== Data supplied

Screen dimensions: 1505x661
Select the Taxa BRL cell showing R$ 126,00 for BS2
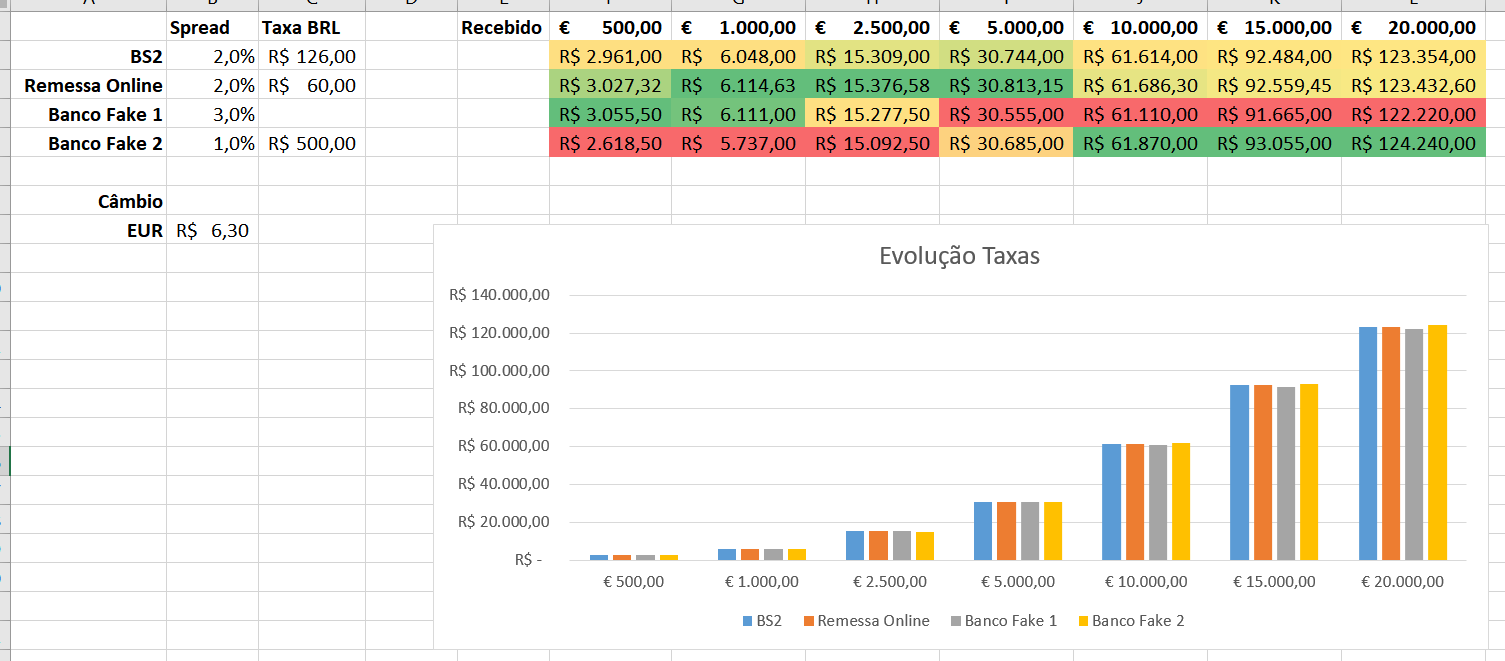point(310,56)
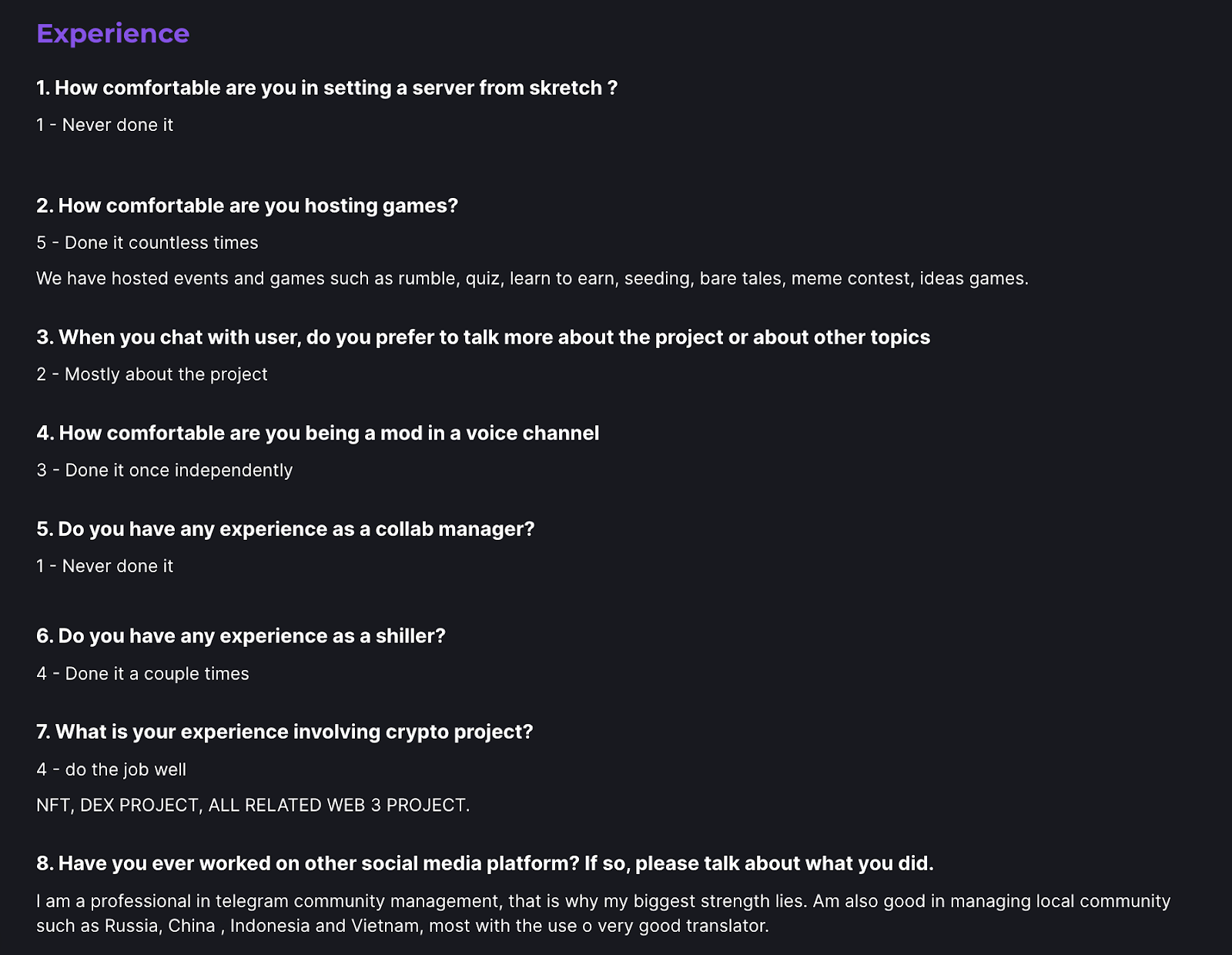The width and height of the screenshot is (1232, 955).
Task: Select the Mostly about the project answer
Action: [x=152, y=374]
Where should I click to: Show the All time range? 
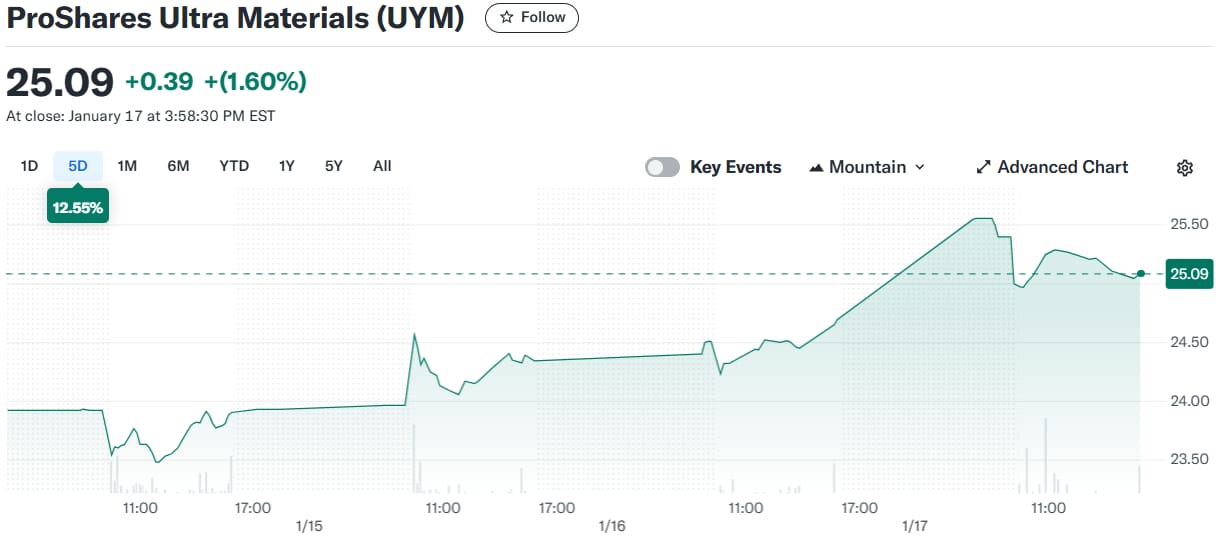tap(382, 166)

====

Your task is to transcribe, exactly and without additions, every line from the one that contains "Select the Taxa" to the end of the entries above, both included. Omit all pictures.

▶ [Task response]
Select the Taxa BRL cell showing R$ 126,00 for BS2
point(310,56)
The width and height of the screenshot is (1232, 955).
Task: Select the Mostly about the project answer
Action: [x=152, y=374]
Where should I click to: Show the All time range? 
tap(382, 166)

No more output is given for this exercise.